§ Task directions
All entries must be set down once more, precisely as given.

§ Available data

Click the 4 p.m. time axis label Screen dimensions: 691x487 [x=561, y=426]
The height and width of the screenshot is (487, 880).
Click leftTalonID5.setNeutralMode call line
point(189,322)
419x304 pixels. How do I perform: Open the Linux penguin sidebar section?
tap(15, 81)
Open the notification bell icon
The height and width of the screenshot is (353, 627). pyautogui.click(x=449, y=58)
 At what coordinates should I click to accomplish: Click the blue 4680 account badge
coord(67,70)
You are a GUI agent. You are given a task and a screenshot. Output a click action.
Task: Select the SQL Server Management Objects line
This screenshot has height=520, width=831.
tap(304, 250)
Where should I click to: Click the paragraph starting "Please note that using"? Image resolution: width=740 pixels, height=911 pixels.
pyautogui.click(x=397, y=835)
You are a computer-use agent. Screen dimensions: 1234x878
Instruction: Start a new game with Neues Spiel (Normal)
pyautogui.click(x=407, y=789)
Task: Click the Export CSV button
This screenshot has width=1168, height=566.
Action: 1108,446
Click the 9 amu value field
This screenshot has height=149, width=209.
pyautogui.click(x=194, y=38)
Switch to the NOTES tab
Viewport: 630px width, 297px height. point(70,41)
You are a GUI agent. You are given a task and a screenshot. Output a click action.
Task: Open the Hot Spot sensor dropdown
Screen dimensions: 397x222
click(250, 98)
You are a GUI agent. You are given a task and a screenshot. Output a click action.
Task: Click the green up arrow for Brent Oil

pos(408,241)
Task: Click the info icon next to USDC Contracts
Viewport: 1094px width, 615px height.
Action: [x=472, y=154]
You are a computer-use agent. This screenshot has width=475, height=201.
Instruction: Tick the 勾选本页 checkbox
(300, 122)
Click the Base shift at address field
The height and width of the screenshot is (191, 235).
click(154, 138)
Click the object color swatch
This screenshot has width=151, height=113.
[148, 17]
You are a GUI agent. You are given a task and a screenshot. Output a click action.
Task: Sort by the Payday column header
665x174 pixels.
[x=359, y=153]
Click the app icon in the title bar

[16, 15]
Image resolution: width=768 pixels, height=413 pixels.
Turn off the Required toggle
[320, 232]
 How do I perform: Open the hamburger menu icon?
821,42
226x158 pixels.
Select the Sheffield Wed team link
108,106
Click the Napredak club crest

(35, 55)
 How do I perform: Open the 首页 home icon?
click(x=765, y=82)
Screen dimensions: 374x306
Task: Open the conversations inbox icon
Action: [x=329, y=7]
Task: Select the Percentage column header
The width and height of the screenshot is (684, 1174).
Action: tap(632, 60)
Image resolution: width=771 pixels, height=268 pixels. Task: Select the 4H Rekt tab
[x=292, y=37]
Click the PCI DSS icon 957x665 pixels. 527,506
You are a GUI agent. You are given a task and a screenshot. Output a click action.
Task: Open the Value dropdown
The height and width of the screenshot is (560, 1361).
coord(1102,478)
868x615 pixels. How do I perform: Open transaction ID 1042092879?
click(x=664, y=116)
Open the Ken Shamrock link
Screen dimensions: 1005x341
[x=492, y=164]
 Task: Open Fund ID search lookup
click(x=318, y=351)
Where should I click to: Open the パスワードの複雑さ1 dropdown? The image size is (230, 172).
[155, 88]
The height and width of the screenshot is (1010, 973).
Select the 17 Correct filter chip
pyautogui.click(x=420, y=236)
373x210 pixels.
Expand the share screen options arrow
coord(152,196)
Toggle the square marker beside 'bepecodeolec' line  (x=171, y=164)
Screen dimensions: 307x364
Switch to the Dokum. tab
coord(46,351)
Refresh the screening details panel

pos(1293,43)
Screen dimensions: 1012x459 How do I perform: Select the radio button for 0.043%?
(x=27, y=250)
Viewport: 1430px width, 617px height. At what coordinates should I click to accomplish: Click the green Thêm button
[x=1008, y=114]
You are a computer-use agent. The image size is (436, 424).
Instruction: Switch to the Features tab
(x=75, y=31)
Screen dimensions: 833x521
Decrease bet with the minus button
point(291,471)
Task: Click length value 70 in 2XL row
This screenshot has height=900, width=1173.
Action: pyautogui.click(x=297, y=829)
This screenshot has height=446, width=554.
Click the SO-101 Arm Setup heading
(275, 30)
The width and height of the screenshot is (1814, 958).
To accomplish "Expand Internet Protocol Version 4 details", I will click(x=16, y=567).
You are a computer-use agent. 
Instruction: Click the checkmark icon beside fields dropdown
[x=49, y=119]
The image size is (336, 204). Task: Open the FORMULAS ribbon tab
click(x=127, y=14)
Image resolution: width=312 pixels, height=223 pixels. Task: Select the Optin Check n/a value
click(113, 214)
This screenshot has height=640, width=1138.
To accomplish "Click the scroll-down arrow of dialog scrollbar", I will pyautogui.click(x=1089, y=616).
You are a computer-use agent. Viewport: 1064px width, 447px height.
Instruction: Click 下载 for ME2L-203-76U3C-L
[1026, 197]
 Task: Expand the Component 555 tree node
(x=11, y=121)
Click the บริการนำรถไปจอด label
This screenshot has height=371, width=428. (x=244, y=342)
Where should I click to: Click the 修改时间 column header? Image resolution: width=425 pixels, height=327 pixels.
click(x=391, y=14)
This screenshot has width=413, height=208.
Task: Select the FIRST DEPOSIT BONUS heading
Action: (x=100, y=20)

§ Answer section
Click the 4 p.m. time axis label Screen dimensions: 691x487 [x=561, y=426]
The height and width of the screenshot is (487, 880).
Click leftTalonID5.setNeutralMode call line
point(189,322)
419x304 pixels. How do I perform: Open the Linux penguin sidebar section?
tap(15, 81)
Open the notification bell icon
The height and width of the screenshot is (353, 627). pyautogui.click(x=449, y=58)
 At what coordinates should I click to accomplish: Click the blue 4680 account badge
coord(67,70)
You are a GUI agent. You are given a task and a screenshot. Output a click action.
Task: Select the SQL Server Management Objects line
This screenshot has height=520, width=831.
tap(304, 250)
Where should I click to: Click the paragraph starting "Please note that using"? Image resolution: width=740 pixels, height=911 pixels.
pyautogui.click(x=397, y=835)
You are a computer-use agent. Screen dimensions: 1234x878
Instruction: Start a new game with Neues Spiel (Normal)
pyautogui.click(x=407, y=789)
Task: Click the Export CSV button
This screenshot has width=1168, height=566.
Action: 1108,446
Click the 9 amu value field
This screenshot has height=149, width=209.
pyautogui.click(x=194, y=38)
Switch to the NOTES tab
Viewport: 630px width, 297px height. point(70,41)
You are a GUI agent. You are given a task and a screenshot. Output a click action.
Task: Open the Hot Spot sensor dropdown
Screen dimensions: 397x222
click(250, 98)
You are a GUI agent. You are given a task and a screenshot. Output a click action.
Task: Click the green up arrow for Brent Oil

pos(408,241)
Task: Click the info icon next to USDC Contracts
Viewport: 1094px width, 615px height.
Action: [x=472, y=154]
You are a computer-use agent. This screenshot has width=475, height=201.
Instruction: Tick the 勾选本页 checkbox
(300, 122)
Click the Base shift at address field
The height and width of the screenshot is (191, 235).
click(154, 138)
Click the object color swatch
This screenshot has width=151, height=113.
[148, 17]
You are a GUI agent. You are given a task and a screenshot. Output a click action.
Task: Sort by the Payday column header
665x174 pixels.
[x=359, y=153]
Click the app icon in the title bar

[16, 15]
Image resolution: width=768 pixels, height=413 pixels.
Turn off the Required toggle
[320, 232]
 How do I perform: Open the hamburger menu icon?
821,42
226x158 pixels.
Select the Sheffield Wed team link
108,106
Click the Napredak club crest

(35, 55)
 How do I perform: Open the 首页 home icon?
click(x=765, y=82)
Screen dimensions: 374x306
Task: Open the conversations inbox icon
Action: [x=329, y=7]
Task: Select the Percentage column header
The width and height of the screenshot is (684, 1174).
Action: tap(632, 60)
Image resolution: width=771 pixels, height=268 pixels. Task: Select the 4H Rekt tab
[x=292, y=37]
Click the PCI DSS icon 957x665 pixels. 527,506
You are a GUI agent. You are given a task and a screenshot. Output a click action.
Task: Open the Value dropdown
The height and width of the screenshot is (560, 1361).
coord(1102,478)
868x615 pixels. How do I perform: Open transaction ID 1042092879?
click(x=664, y=116)
Open the Ken Shamrock link
Screen dimensions: 1005x341
[x=492, y=164]
 Task: Open Fund ID search lookup
click(x=318, y=351)
Where should I click to: Open the パスワードの複雑さ1 dropdown? The image size is (230, 172).
[155, 88]
The height and width of the screenshot is (1010, 973).
Select the 17 Correct filter chip
pyautogui.click(x=420, y=236)
373x210 pixels.
Expand the share screen options arrow
coord(152,196)
Toggle the square marker beside 'bepecodeolec' line  (x=171, y=164)
Screen dimensions: 307x364
Switch to the Dokum. tab
coord(46,351)
Refresh the screening details panel

pos(1293,43)
Screen dimensions: 1012x459 How do I perform: Select the radio button for 0.043%?
(x=27, y=250)
Viewport: 1430px width, 617px height. At what coordinates should I click to accomplish: Click the green Thêm button
[x=1008, y=114]
You are a computer-use agent. The image size is (436, 424).
Instruction: Switch to the Features tab
(x=75, y=31)
Screen dimensions: 833x521
Decrease bet with the minus button
point(291,471)
Task: Click length value 70 in 2XL row
This screenshot has height=900, width=1173.
Action: pyautogui.click(x=297, y=829)
This screenshot has height=446, width=554.
Click the SO-101 Arm Setup heading
(275, 30)
The width and height of the screenshot is (1814, 958).
To accomplish "Expand Internet Protocol Version 4 details", I will click(x=16, y=567).
You are a computer-use agent. 
Instruction: Click the checkmark icon beside fields dropdown
[x=49, y=119]
The image size is (336, 204). Task: Open the FORMULAS ribbon tab
click(x=127, y=14)
Image resolution: width=312 pixels, height=223 pixels. Task: Select the Optin Check n/a value
click(113, 214)
This screenshot has height=640, width=1138.
To accomplish "Click the scroll-down arrow of dialog scrollbar", I will pyautogui.click(x=1089, y=616).
You are a computer-use agent. Viewport: 1064px width, 447px height.
Instruction: Click 下载 for ME2L-203-76U3C-L
[1026, 197]
 Task: Expand the Component 555 tree node
(x=11, y=121)
Click the บริการนำรถไปจอด label
This screenshot has height=371, width=428. (x=244, y=342)
Where should I click to: Click the 修改时间 column header? Image resolution: width=425 pixels, height=327 pixels.
click(x=391, y=14)
This screenshot has width=413, height=208.
Task: Select the FIRST DEPOSIT BONUS heading
Action: (x=100, y=20)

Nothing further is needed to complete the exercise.